Though there may have been a large, lovely home nearby, photographers such as Arthur Rothstein kept their cameras aimed primarily at shacks and muddied, barefoot children. This hyper-focus on extreme cases perpetuated the negative stereotype of the backward mountaineer. The stereotypes aided efforts of groups such as the Potomac Appalachian Trail Club, hoping to see the creation of a national park better facilitate the Appalachian Trail. But, they painted an offensive picture of mountain people that has persisted in popular culture even to this day.
Physical and mental effects of poverty and malnutrition were not isolated to these mountain communities of Virginia.
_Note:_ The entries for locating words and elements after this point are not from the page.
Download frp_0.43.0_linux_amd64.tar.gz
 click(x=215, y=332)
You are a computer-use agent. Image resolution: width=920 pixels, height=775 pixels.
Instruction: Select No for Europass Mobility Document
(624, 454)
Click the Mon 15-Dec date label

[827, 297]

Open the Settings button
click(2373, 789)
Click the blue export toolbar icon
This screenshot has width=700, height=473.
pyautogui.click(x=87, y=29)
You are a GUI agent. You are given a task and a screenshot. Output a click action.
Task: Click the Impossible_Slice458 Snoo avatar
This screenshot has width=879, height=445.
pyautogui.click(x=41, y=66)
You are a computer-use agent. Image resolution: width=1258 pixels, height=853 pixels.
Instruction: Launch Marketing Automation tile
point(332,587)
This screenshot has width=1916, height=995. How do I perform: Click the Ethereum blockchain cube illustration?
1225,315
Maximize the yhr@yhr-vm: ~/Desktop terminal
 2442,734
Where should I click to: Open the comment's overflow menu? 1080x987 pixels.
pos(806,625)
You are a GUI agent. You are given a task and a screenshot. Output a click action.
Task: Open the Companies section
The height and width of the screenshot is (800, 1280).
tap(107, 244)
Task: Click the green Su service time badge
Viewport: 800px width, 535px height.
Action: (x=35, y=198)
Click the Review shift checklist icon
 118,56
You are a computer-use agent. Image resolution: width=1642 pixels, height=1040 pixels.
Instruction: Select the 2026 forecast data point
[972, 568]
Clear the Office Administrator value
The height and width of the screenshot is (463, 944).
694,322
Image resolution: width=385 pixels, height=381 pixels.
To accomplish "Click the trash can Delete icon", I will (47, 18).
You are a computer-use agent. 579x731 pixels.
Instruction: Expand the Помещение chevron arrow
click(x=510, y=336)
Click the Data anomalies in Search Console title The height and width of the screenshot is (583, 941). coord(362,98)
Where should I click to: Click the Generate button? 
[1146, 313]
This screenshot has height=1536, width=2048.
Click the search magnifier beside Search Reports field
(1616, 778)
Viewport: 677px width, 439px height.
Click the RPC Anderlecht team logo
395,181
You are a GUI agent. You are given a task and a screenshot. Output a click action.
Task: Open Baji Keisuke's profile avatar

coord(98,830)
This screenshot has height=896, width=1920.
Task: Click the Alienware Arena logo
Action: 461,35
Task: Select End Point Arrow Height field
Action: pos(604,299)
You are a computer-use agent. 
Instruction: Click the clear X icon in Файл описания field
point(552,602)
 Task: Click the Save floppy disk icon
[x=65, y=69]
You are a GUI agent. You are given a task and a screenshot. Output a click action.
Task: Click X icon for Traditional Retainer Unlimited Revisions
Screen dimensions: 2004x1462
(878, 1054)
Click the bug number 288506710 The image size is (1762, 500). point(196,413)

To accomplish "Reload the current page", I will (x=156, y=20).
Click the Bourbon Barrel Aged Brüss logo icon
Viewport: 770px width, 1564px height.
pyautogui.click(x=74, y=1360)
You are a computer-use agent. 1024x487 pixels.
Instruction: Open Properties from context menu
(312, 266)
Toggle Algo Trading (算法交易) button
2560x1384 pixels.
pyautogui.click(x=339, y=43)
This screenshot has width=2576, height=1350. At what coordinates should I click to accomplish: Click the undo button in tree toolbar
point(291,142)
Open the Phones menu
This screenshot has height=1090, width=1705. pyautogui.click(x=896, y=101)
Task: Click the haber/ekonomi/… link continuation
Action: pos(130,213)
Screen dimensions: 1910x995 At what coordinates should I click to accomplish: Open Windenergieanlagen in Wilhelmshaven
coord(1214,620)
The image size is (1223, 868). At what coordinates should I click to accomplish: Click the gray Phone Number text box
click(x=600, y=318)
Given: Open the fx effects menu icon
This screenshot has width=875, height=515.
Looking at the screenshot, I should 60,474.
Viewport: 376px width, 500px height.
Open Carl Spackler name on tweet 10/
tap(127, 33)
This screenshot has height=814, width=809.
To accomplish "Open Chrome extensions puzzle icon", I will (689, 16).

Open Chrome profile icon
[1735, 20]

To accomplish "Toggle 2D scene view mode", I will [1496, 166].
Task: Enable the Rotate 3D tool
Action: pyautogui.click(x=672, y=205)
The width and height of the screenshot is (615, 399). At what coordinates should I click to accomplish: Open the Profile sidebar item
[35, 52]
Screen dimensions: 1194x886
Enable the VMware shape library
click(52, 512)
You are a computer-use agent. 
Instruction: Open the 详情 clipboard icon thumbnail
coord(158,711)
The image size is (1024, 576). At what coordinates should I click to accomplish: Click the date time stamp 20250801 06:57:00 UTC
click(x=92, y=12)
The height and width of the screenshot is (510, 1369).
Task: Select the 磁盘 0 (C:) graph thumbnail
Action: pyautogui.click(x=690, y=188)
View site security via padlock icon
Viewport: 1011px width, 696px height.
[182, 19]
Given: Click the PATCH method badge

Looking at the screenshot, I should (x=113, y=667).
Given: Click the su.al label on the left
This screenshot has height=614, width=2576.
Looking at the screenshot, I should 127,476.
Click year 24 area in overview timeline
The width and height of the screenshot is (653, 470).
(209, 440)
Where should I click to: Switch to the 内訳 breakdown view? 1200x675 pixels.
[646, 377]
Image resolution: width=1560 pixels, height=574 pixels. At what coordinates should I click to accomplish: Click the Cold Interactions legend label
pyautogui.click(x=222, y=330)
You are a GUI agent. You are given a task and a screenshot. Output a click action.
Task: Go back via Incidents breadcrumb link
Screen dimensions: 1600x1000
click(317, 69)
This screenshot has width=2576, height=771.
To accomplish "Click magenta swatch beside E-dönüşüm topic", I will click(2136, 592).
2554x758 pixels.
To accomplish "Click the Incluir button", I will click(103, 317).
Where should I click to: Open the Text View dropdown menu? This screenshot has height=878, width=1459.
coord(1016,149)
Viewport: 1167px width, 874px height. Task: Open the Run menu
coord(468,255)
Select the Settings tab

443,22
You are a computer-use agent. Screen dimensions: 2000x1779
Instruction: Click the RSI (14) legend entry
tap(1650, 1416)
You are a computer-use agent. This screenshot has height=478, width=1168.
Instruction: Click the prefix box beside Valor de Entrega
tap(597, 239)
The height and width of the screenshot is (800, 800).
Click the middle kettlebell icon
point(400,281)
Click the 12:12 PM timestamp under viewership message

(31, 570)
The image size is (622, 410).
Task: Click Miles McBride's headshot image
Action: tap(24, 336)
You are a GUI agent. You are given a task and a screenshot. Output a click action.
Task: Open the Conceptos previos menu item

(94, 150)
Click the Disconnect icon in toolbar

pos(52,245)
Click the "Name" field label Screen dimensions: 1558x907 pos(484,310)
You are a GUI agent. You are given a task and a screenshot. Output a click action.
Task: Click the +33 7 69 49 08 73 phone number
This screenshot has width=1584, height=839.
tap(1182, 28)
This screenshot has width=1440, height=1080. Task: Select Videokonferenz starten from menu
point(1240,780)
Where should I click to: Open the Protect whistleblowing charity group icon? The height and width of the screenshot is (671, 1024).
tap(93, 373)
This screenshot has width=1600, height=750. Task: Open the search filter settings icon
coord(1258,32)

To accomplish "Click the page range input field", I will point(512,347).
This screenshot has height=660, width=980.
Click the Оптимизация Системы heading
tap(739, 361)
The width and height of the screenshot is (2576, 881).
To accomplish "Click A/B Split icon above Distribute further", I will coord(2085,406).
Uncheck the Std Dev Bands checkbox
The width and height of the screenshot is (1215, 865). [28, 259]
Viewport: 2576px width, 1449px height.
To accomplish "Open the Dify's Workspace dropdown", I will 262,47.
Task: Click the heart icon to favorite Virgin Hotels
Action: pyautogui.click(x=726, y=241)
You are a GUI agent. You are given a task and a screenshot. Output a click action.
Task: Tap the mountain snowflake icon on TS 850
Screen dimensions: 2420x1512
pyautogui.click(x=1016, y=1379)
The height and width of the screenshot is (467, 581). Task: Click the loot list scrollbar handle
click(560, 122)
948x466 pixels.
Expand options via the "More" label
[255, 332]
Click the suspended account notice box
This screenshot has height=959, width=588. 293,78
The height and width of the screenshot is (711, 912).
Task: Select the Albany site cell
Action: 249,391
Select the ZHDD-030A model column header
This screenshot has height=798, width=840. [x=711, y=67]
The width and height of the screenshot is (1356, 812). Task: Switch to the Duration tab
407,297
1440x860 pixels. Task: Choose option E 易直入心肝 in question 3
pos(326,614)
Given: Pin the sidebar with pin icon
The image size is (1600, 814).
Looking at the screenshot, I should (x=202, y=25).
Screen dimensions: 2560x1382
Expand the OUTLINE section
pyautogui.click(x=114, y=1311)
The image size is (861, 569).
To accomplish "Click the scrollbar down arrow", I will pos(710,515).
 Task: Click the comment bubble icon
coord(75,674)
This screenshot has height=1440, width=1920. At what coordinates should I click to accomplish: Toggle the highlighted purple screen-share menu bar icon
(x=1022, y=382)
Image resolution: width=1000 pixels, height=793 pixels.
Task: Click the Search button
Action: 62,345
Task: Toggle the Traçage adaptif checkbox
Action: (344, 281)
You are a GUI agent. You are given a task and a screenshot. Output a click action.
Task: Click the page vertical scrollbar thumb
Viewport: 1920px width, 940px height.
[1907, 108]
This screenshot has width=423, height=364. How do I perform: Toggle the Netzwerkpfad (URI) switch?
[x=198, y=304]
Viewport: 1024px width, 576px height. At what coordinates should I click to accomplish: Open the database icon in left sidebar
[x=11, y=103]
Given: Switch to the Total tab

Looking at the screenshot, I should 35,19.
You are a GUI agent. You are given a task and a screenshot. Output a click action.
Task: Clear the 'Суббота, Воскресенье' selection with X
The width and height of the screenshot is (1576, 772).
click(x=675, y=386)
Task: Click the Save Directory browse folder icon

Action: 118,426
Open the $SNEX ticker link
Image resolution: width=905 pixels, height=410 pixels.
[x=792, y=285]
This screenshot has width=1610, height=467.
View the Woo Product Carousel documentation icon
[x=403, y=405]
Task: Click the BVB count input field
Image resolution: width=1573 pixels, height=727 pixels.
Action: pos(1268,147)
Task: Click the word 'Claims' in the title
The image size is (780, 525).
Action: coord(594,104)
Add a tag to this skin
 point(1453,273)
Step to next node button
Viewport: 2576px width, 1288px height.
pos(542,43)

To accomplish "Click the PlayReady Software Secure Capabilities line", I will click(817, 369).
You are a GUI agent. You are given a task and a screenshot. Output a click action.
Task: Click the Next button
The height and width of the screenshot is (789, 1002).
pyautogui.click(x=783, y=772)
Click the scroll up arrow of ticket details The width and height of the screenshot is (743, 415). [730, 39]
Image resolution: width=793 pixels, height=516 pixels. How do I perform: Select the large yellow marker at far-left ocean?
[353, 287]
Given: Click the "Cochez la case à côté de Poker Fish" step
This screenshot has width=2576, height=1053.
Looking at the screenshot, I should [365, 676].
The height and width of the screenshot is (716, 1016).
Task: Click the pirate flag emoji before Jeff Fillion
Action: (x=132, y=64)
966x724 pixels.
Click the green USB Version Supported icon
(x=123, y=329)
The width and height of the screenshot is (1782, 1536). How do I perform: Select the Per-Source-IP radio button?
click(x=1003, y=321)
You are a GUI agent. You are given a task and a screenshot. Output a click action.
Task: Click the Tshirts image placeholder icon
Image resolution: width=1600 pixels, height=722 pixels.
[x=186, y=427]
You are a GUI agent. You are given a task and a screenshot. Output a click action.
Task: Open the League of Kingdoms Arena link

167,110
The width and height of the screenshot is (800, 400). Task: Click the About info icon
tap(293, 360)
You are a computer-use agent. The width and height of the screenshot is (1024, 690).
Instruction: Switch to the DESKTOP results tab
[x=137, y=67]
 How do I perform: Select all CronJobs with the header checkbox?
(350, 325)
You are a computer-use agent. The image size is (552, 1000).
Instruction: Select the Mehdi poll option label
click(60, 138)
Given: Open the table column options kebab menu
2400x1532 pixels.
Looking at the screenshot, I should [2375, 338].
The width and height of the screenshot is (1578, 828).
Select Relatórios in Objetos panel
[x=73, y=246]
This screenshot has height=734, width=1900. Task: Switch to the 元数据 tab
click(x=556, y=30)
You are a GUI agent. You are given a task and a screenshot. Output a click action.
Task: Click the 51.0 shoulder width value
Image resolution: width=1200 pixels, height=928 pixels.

Far from Shenandoah, a child with obvious signs of rickets, in the photo to the left, stands on a porch near Wadesboro, N.C. Many who studied the Shenandoah residents of the 1930s were quick to omit the more universal problem at hand and the likelihood that there were very treatable ailments at play in their findings- treatable without requiring removal from their mountain homes. Instead, though certain problems were more prevalent among the poverty stricken nearly everywhere, such problems were categorized as a result of mountain isolation when researchers studied Shenandoah in the 1930s.
The same researchers that seemed to ignore the big picture of poverty, also pointed the finger of blame at the isolated nature of the Appalachian communities they studied. Among the most “backward” of the communities that were said to be suffering from the effects of isolation from civilization, was Corbin Hollow. Recent studies by archaeologist Audrey Horning have uncovered artifacts in Corbin Hollow and other former mountain communities. These artifacts reveal that the hollows were not cut-off from the world. Decorative tableware, bottles, auto parts, and items that had to be ordered by catalog have all been found and were obviously once part of mountain life. A toy gun, a record, and many commercial food containers found at the Corbin site prove the mischaracterization of the “hollow folk” as pitifully secluded creatures in need of saving.
These Shenandoah mountain communities were connected to the rest of society, as much as they cared to be, it seems. Horning suggests that their cultures “were not the product of geographic, cultural, and familial insularity.” Instead, they were people making “choices regarding their subsistence and economic lives, choices and decisions that changed over time and were tempered and shaped—but not determined by—the natural environment.” In more ways than one, the “problems” of Shenandoah’s mountain people were not that born of isolation.